### WHAT IS EXPECTED
Make an exact copy of the lines from the one holding "You are a computer-use" through the end of the entries below, both ends kept, and of nothing else. Exclude pictures.

[Saved data entries]
============
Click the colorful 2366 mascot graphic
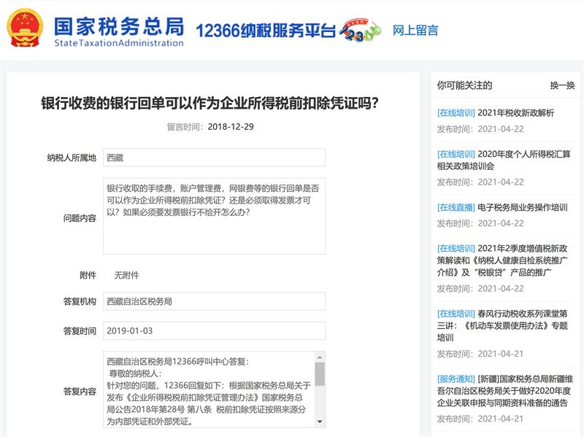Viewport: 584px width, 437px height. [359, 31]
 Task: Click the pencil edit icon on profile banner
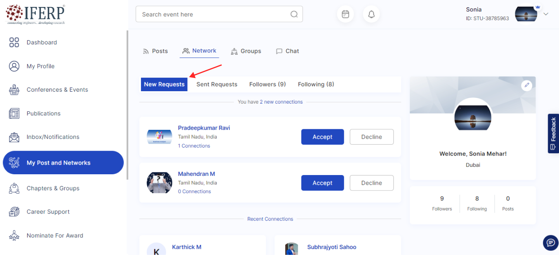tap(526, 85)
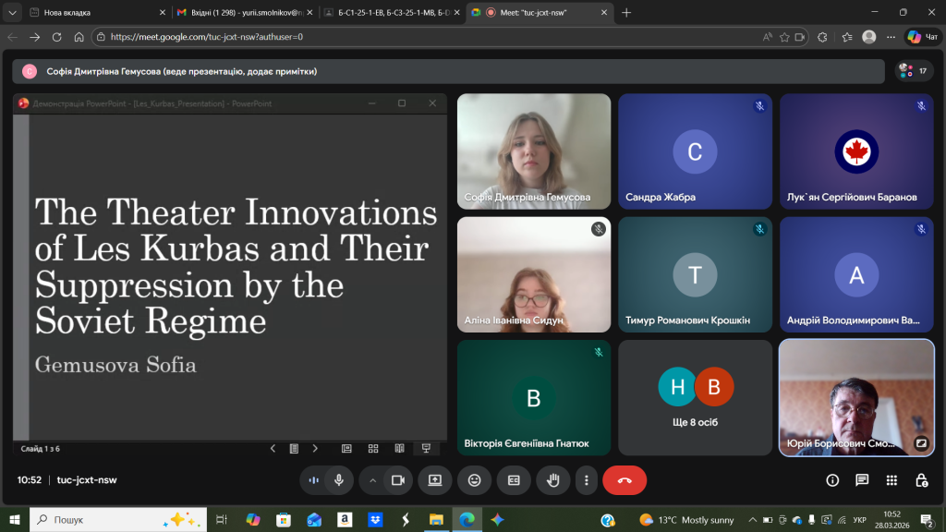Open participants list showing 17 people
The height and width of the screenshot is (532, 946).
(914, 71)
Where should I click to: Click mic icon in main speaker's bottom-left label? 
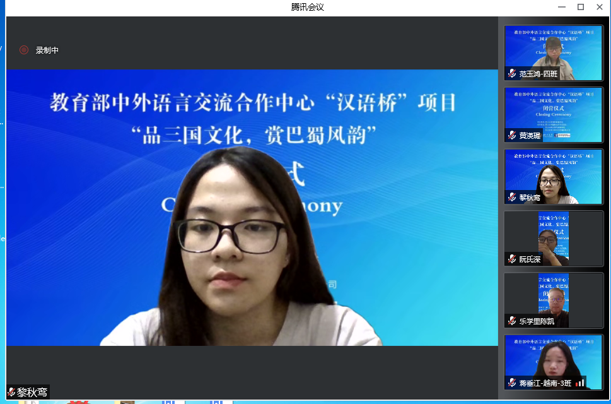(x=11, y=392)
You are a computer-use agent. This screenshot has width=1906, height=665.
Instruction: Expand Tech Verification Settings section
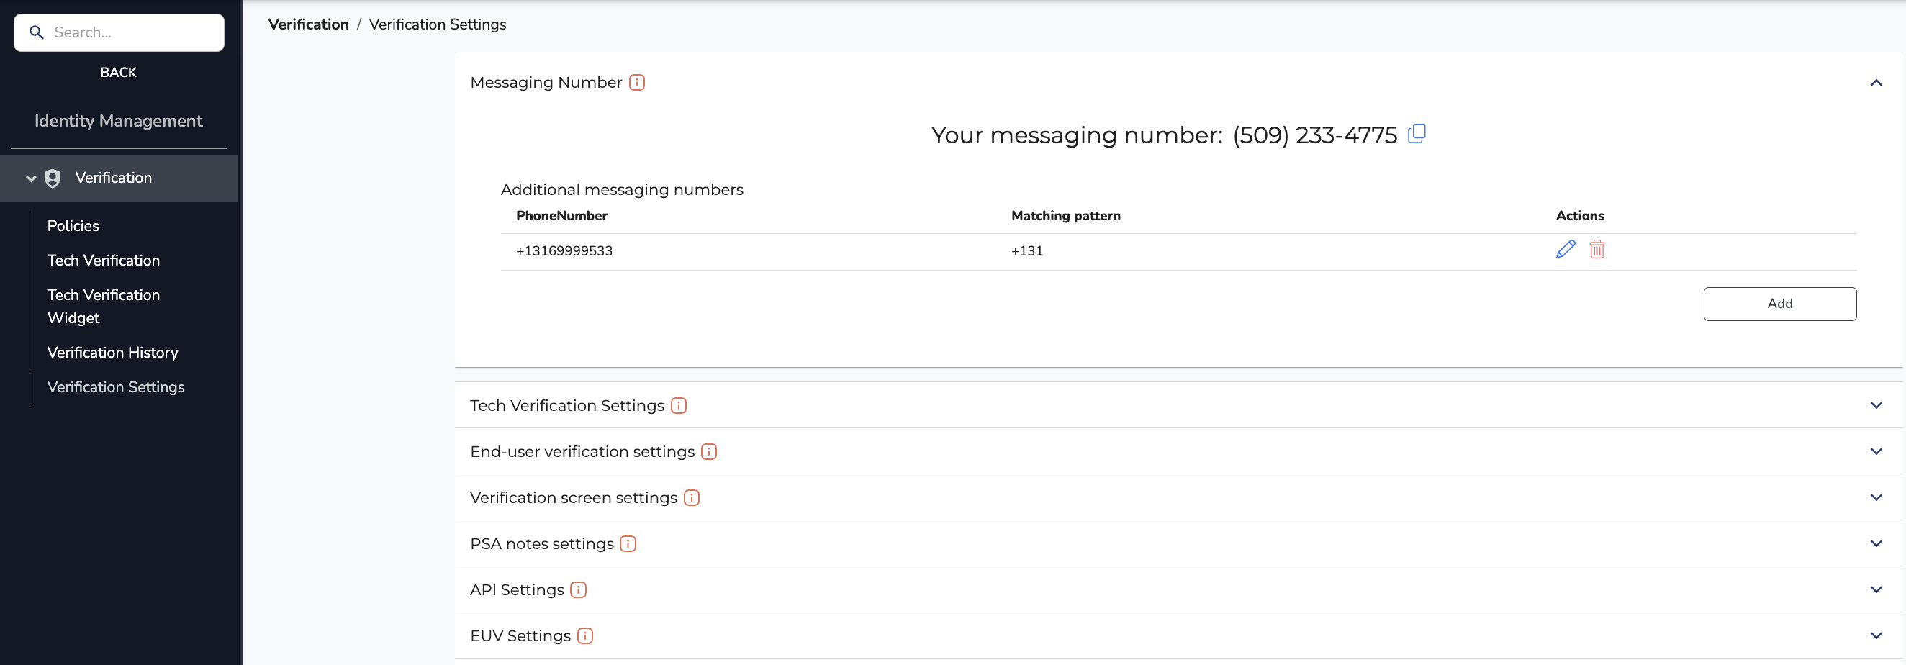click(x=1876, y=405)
============
### WRITTEN RESPONSE
You are a computer-use agent. This screenshot has width=1906, height=665.
Instruction: Expand Tech Verification Settings section
click(x=1876, y=405)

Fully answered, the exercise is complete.